- EXERCISE TASK A:
In the passage on offsite drive backup costs, why does storing the drives in a bank lock box raise the likelihood that they will be dead?
- EXERCISE TASK B:
Reproduce the passage on offsite drive backup costs word for word, starting at "The cost can be lowered even" and ending at "to security concerns.".

- DOCUMENT TEXT:

The same redundancy as glacier (2:1) can be achieved a few ways. If you use a straight up 2:1, the cheapest drive cost right now I can find is 3 TB for $85 or 2.8 cents per GB. Backing up the 9 TB 2:1 would be a total cost of $510. Then, you need to store the drives in a secure offsite location. 'Real' offsite would be something like Iron Mountain, which has cost dependent upon volume of the owner. For a one off like this, it would probably be around $50 a month to store one of their lock boxes, for a per-month-per-GB cost (over 3 year life expectancy of drives) of (($510 + ($50*36))/9216)/36 = 0.6 cents per GB per month. A restore would cost you a pull/ship from Iron Mountain which is pretty cheap (comparatively).

The cost can be lowered if you use something not meant for storing data/drives such as a lock box at a bank. Cost on those is around $1 per square inch, and you would need around 100 square inches, so the annual cost of a lock box would be in the $100 range. That puts the cost at (($510 + ($100*3))/9216)/36 = 0.25 cents per GB per month (about 75% less than Glacier). Recovery is free, but there is a better likelyhood on drives being dead when stored in a metal lock box in a bank that was designed to hold paper, jewelry and such; not specialized to hold hard drives. This can be remediated by buying a hard drive case from iron mountain or related for a hundred or so bucks. Better than losing a drive, and it only adds fractions of a cent to the data storage cost over the expected life of the drives.

The cost can be lowered even more if you remove 'secure' from the list of requirements. Put the drives in that storage box and store them at a friends house. That's basically free, or perhaps a case of beer or similar. Storing them in your office at work (if you have one) is also a possibility, though a lot of work places have issues with outside media being brought in due to security concerns.

- PROVIDED MATERIAL:

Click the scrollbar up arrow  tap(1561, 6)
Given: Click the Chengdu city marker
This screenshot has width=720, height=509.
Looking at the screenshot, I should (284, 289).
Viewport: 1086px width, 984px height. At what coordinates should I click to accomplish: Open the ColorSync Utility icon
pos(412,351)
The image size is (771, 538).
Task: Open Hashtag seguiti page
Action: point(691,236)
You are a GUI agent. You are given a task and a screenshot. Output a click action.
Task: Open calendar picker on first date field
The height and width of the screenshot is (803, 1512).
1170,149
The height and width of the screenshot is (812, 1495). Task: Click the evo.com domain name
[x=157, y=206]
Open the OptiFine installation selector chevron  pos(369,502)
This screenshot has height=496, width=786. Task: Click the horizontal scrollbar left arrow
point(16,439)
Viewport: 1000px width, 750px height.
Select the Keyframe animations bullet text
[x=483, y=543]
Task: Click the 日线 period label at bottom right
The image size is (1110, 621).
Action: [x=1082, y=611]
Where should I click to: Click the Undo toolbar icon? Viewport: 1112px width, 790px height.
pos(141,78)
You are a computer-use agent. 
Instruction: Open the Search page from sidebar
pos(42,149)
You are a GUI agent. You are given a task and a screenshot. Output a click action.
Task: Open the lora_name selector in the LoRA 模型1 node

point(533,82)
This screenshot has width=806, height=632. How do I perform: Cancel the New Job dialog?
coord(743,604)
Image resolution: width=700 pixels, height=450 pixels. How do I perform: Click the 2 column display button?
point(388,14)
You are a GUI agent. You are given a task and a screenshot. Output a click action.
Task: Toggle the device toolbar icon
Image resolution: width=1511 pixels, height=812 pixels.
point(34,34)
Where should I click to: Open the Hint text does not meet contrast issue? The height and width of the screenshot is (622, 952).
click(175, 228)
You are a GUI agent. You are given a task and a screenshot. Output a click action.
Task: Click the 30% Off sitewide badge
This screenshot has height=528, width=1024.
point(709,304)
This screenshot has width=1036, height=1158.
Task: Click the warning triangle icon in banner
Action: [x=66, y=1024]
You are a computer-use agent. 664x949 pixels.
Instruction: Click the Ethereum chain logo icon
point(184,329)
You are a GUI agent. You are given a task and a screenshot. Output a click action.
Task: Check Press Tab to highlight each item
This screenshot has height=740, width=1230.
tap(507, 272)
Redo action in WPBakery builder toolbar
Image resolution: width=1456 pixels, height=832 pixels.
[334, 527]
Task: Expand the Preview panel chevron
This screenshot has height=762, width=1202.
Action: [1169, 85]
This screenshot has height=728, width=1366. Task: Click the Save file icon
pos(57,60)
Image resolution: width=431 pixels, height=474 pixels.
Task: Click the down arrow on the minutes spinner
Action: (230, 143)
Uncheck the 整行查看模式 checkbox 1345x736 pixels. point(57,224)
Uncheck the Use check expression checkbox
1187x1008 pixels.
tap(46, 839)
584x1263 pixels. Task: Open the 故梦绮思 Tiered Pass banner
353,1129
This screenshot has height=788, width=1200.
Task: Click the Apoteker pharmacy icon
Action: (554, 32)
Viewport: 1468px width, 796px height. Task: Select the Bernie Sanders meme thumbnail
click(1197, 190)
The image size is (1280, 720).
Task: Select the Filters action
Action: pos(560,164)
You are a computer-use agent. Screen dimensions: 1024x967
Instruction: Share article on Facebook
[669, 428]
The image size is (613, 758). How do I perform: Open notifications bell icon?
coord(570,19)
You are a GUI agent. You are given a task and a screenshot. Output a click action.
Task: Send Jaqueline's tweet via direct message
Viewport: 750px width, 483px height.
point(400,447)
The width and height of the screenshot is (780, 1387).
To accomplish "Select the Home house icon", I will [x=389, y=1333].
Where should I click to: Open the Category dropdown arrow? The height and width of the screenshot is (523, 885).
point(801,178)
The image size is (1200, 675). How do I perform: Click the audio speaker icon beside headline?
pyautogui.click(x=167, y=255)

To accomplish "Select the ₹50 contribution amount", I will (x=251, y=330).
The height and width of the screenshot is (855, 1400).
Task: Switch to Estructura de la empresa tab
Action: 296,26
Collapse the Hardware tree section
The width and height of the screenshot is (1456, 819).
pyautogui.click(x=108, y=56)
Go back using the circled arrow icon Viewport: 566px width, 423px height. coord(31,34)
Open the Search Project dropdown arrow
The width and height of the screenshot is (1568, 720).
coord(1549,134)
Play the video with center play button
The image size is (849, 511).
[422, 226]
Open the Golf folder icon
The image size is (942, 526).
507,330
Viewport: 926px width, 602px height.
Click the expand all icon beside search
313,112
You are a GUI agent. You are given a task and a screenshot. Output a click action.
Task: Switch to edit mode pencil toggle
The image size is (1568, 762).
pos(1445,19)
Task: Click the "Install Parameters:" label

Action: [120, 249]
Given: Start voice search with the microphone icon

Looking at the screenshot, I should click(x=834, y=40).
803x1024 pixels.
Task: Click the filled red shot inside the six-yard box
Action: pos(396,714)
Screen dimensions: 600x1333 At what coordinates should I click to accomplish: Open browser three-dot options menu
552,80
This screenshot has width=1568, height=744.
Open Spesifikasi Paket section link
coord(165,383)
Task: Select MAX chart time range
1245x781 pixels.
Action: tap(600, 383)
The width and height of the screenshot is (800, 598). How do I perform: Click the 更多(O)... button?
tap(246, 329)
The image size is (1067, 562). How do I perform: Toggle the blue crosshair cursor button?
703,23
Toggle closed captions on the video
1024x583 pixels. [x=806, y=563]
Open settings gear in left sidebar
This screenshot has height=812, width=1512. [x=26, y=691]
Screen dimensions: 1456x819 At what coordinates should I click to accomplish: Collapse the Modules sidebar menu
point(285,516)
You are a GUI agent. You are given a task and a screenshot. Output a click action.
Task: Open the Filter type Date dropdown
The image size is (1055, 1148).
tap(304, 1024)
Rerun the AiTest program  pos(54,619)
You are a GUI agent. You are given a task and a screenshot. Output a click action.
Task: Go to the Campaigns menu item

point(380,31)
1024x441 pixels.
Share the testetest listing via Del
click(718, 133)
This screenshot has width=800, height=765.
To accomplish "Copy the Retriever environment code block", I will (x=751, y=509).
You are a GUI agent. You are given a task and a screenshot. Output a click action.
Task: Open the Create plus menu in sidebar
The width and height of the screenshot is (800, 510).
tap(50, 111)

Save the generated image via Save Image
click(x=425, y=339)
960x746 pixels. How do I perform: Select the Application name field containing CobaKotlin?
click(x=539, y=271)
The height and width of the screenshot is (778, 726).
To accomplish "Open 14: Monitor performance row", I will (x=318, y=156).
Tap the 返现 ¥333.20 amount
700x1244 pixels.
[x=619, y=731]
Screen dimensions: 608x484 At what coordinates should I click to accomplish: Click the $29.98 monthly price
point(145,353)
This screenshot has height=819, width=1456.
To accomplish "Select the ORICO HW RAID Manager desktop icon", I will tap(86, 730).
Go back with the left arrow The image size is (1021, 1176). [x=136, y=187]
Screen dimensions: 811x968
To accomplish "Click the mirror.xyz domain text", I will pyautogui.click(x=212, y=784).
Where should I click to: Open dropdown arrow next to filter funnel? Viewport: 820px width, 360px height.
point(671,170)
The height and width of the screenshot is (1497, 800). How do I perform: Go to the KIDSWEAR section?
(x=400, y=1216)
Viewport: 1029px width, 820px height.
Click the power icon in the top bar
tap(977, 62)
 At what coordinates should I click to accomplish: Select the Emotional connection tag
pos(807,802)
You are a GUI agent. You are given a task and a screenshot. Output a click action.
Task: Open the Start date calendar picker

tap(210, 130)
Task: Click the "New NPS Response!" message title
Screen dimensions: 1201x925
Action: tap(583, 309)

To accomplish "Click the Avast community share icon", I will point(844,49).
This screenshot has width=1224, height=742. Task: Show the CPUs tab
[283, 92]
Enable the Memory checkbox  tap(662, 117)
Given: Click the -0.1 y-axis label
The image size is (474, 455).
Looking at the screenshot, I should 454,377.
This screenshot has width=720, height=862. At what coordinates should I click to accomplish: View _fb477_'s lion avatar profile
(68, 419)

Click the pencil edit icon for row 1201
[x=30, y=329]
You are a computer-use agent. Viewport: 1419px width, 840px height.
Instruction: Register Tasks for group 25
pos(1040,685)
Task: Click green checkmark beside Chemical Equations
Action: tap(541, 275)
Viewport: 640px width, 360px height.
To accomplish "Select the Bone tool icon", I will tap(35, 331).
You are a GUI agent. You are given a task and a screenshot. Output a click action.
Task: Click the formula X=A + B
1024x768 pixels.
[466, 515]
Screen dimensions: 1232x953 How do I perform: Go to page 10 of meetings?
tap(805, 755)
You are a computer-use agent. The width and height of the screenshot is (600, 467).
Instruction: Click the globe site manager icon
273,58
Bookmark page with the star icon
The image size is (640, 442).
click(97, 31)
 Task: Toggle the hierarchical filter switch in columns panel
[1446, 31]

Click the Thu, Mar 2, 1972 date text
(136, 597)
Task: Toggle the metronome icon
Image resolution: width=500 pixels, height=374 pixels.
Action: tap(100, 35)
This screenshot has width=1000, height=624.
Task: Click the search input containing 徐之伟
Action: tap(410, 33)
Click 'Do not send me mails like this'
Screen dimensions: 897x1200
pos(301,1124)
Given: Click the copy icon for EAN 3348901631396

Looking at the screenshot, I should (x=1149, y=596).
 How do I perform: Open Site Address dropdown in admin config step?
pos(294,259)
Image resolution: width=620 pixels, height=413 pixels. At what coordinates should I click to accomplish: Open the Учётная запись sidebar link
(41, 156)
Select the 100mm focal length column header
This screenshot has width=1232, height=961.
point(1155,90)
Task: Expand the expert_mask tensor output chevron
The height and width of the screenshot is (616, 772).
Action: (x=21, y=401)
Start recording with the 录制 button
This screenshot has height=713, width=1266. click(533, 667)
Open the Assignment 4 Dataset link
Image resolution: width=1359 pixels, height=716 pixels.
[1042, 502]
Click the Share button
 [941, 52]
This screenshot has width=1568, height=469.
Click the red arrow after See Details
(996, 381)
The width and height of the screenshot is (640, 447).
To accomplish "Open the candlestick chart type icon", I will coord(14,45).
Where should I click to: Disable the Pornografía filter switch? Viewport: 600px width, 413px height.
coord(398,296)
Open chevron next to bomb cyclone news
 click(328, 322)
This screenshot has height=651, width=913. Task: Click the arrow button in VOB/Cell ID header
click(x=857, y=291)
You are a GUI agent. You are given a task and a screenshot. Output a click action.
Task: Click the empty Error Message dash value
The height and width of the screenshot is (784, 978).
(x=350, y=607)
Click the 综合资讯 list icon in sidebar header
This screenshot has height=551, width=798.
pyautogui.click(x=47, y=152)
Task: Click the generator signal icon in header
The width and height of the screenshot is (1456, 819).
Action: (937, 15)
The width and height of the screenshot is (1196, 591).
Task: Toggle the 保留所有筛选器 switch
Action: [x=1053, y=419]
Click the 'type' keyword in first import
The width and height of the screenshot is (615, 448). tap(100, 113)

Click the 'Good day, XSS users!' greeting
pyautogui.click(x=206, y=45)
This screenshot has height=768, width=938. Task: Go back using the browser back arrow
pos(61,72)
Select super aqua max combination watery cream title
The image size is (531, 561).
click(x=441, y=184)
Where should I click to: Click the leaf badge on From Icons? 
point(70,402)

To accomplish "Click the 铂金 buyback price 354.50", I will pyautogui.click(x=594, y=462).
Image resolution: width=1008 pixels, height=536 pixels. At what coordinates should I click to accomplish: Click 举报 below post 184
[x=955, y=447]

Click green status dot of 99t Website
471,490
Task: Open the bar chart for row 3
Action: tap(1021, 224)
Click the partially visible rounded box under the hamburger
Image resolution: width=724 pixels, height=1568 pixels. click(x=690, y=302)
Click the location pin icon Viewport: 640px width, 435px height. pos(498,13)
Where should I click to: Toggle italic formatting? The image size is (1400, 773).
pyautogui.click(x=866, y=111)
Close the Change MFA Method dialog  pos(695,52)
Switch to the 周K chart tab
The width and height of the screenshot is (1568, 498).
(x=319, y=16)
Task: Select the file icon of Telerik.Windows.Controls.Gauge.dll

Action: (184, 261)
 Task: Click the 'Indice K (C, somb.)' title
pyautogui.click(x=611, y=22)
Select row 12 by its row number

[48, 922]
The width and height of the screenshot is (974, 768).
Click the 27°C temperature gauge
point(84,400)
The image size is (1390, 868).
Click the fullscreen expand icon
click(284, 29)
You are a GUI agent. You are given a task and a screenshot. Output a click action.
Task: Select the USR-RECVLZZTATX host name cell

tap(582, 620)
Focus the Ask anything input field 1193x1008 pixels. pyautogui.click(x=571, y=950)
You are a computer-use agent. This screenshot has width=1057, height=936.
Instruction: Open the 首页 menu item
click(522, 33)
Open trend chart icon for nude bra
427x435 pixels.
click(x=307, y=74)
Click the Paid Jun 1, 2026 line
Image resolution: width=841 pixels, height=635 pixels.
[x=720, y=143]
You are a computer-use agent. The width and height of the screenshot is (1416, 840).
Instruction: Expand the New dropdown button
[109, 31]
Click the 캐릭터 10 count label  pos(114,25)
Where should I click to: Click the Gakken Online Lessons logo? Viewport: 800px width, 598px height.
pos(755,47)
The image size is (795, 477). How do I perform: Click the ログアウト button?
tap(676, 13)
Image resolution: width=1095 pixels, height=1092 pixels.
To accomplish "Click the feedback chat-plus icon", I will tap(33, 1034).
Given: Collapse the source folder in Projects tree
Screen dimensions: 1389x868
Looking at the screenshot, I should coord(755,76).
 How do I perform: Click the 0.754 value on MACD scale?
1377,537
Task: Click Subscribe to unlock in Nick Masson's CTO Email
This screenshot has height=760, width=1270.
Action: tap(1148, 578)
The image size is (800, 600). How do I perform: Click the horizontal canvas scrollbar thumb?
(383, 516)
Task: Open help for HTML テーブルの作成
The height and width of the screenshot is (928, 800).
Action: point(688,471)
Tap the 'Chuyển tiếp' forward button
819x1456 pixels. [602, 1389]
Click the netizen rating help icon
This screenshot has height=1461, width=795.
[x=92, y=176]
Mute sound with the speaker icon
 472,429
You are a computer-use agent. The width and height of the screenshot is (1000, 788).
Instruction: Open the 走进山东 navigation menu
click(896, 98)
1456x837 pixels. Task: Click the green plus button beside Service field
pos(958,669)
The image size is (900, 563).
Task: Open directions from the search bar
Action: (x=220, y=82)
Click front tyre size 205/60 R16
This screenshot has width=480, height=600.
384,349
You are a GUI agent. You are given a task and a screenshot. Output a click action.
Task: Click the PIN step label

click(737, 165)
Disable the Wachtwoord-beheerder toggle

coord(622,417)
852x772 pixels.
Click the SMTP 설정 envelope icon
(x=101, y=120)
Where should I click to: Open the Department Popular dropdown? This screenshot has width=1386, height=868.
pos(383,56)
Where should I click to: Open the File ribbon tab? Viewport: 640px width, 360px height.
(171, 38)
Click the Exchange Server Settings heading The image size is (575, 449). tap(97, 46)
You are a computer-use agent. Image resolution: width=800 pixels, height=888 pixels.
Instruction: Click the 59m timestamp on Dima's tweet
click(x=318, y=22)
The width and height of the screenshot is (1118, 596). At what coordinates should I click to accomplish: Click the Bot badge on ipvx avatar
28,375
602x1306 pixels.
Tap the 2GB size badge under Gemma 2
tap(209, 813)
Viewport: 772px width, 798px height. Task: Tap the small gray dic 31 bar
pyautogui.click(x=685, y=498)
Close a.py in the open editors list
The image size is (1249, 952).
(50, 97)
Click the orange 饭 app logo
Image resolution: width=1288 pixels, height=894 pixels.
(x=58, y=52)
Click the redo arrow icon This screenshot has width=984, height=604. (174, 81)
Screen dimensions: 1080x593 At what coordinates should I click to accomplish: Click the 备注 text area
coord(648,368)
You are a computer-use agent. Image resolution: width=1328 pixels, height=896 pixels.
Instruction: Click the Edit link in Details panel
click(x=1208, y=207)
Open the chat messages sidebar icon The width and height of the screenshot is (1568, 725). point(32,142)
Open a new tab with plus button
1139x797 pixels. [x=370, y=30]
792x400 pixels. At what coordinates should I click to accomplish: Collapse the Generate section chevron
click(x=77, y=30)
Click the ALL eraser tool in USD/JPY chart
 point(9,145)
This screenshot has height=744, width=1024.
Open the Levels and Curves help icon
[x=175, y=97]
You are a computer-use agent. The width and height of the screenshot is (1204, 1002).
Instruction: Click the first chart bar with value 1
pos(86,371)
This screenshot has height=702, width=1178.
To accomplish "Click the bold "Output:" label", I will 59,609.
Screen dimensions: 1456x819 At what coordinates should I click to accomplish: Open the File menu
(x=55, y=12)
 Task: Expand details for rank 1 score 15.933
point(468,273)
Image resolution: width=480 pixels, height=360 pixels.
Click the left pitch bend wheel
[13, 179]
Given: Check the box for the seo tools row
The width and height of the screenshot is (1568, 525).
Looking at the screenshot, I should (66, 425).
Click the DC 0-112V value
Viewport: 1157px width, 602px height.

- TASK OUTPUT A:
A bank lock box is a metal box built to hold paper, jewelry and similar items, not one made specifically for hard drives, so the drives are more likely to fail there. The passage says a hard drive case bought from Iron Mountain or a similar source can offset this.

- TASK OUTPUT B:
The cost can be lowered even more if you remove 'secure' from the list of requirements. Put the drives in that storage box and store them at a friends house. That's basically free, or perhaps a case of beer or similar. Storing them in your office at work (if you have one) is also a possibility, though a lot of work places have issues with outside media being brought in due to security concerns.